Unkorrigiert. Deepl Pro aus ENG
Notiz 234. Die Wirklichkeit und die Existenz der Wirklichkeit
Beispiel: Ein lebendes Baby lebt. Das nennt man „Wirklichkeit“. Andererseits sehen wir, dass sein Leben vollständig vom Bedarf an Nahrung abhängt. Wenn das Baby nicht die Nahrung bekommt, die es braucht, wird es sterben. Daraus folgt, dass es aus der Perspektive der Existenz der Wirklichkeit stets erhalten werden muss, wie in „Der durch Seine Güte jeden Tag die Arbeit der Schöpfung erneuert“.
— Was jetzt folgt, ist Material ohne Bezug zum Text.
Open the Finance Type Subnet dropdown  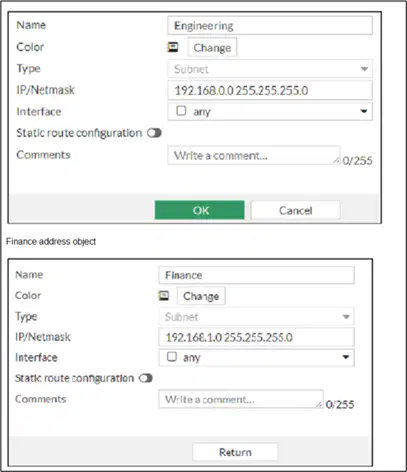pyautogui.click(x=256, y=317)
Was Siwugim [Verbindungen] betrifft, also die Verbindung von Seele und Körper. Die Seele wird als „Guter Trieb“ bezeichnet, der Körper als „Böser Trieb“. Sie sind zwei Gegensätze: Die eine ist das Verlangen zu geben, die andere will empfangen. Dem Menschen ist die Wahl gegeben, den Bösen Trieb zu zwingen, seine Eigenschaft zu ändern und darauf hinzuarbeiten, zu geben. Der Schöpfer vollzieht diese Siwug [Verbindung], wie in „Wäre da nicht die Hilfe des Schöpfers, würde er sie nicht zu überwinden versuchen.“
Die Frage war: Wenn der Schöpfer die Welt erschaffen hat, gibt es keine Neuheiten. Vielmehr erhält Er sie lediglich in ihrer Beständigkeit. Oder wurden neue Welten erschaffen, wie Unsere Weisen sagten: „Die Gerechten erschaffen jeden Tag Welten“? Wenn dem so ist, dann erschafft der Schöpfer keine neuen Dinge.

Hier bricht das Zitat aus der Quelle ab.